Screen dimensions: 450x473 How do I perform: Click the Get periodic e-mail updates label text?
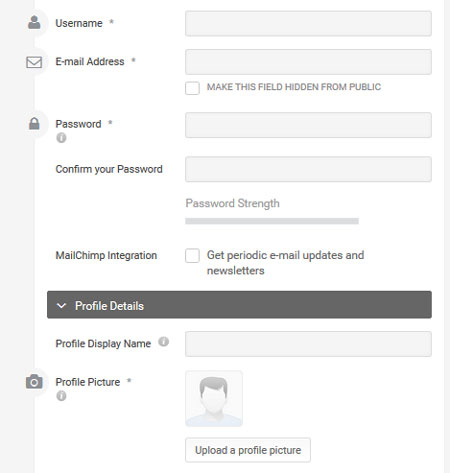285,263
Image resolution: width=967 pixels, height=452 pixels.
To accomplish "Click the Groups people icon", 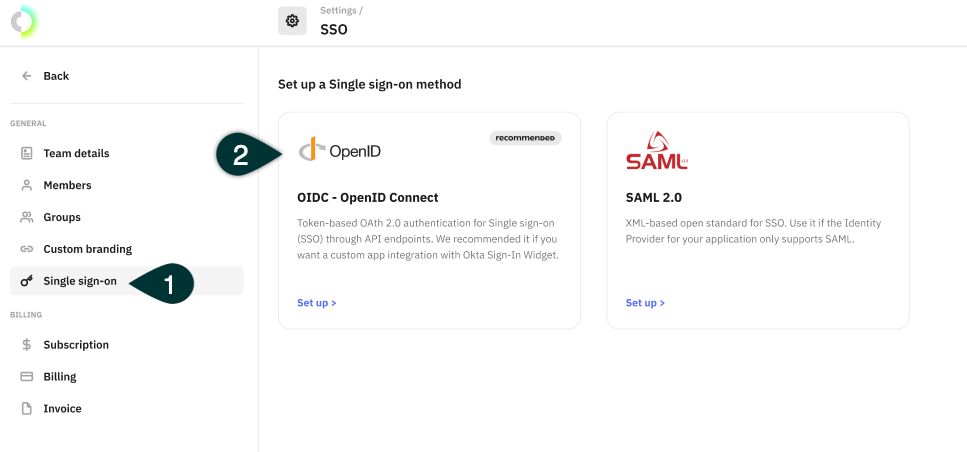I will (27, 217).
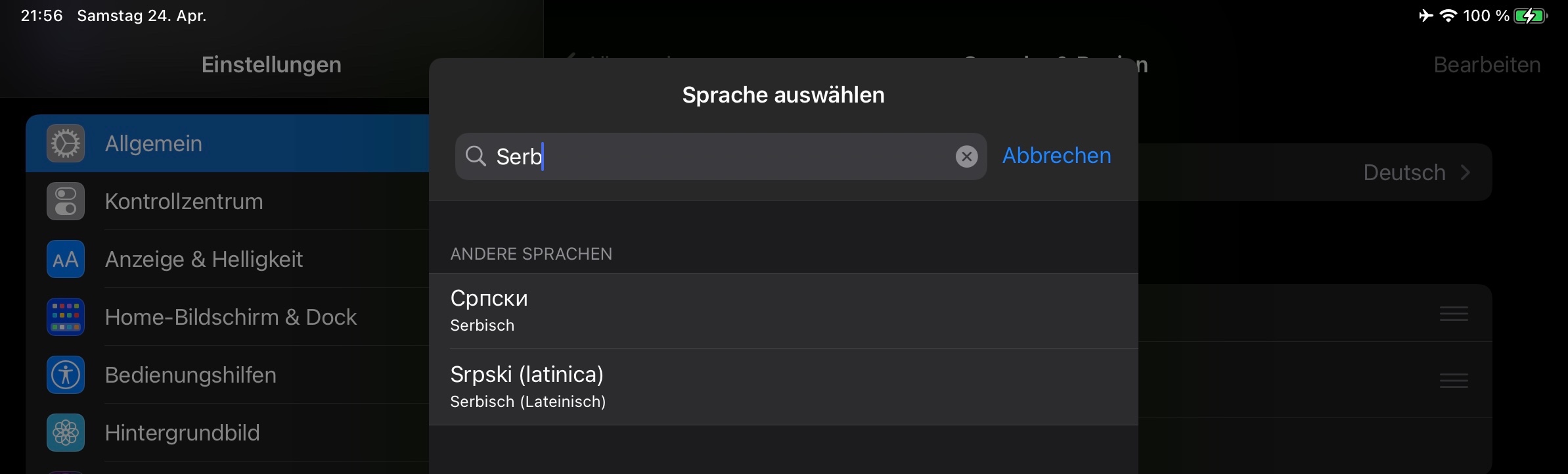Grab the first language reorder handle
This screenshot has width=1568, height=474.
1453,314
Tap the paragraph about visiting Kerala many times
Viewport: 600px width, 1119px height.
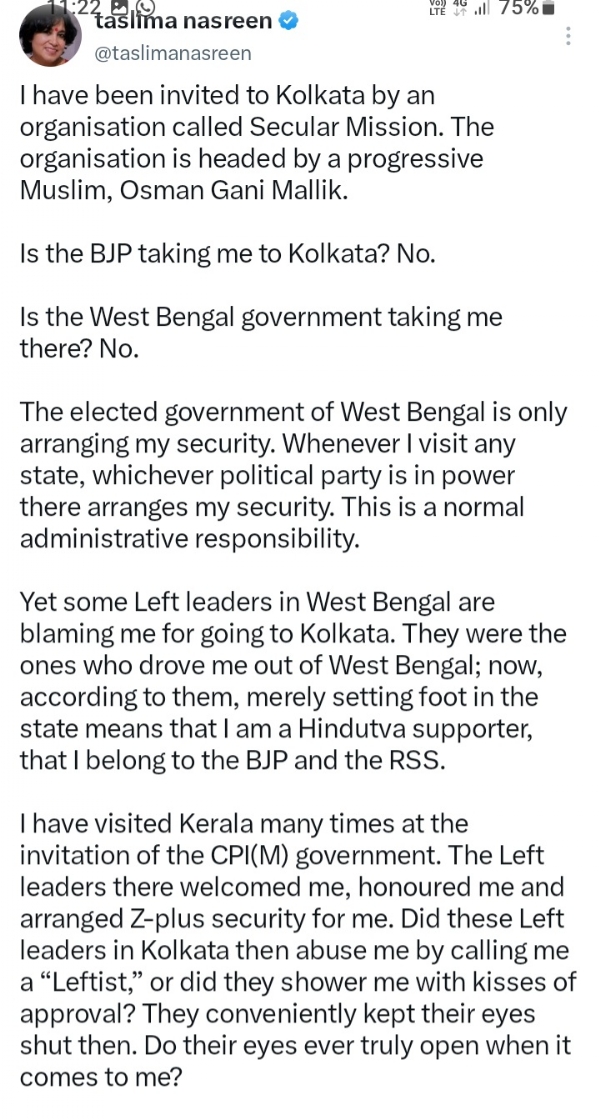pyautogui.click(x=298, y=950)
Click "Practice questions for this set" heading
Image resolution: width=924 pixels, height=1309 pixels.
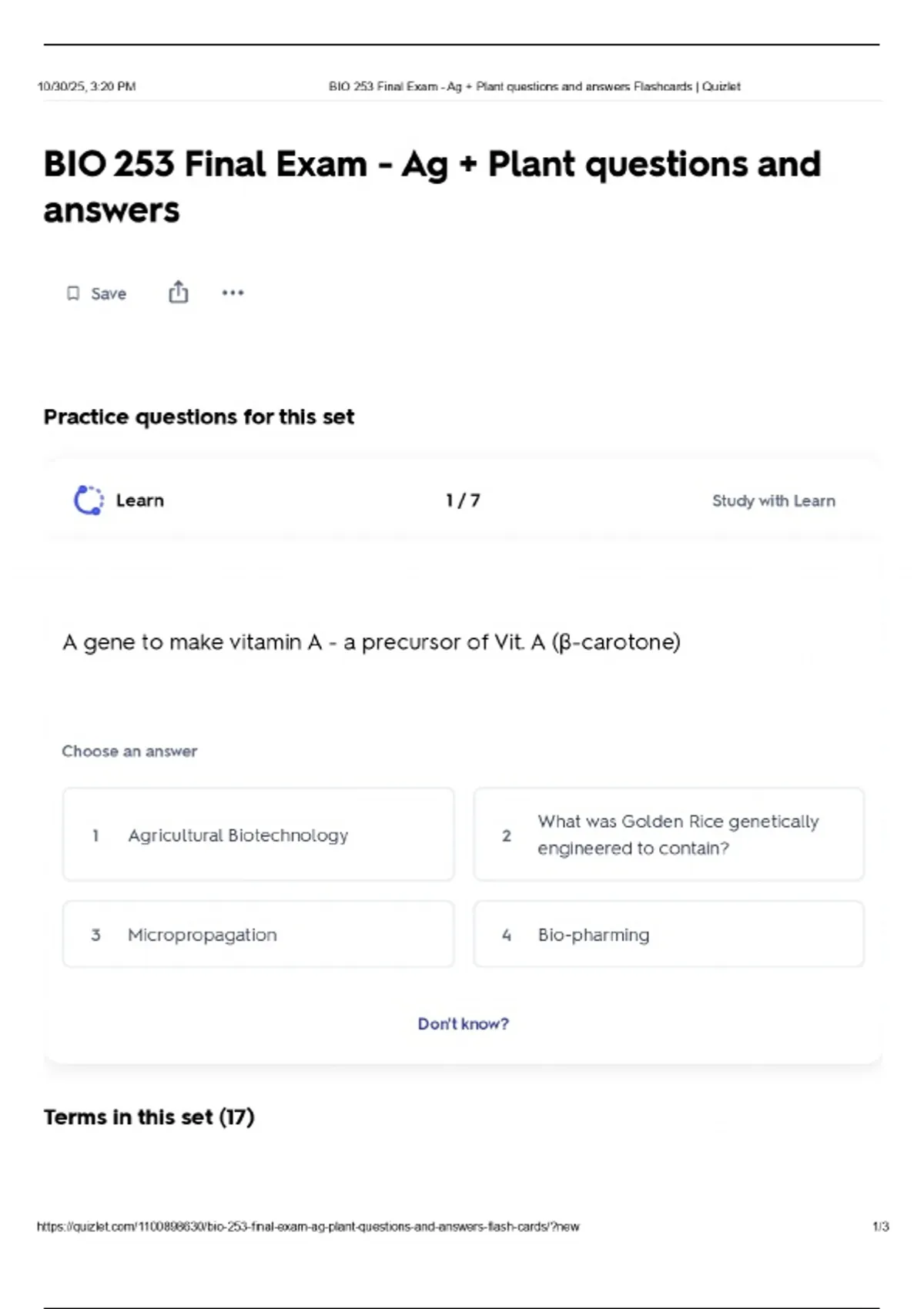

************

WHAT THIS TASK INVOLVES: Return every line in the listing that contains the word "pixels".

RESPONSE BELOW:
Image resolution: width=967 pixels, height=452 pixels.
Image resolution: width=924 pixels, height=1309 pixels.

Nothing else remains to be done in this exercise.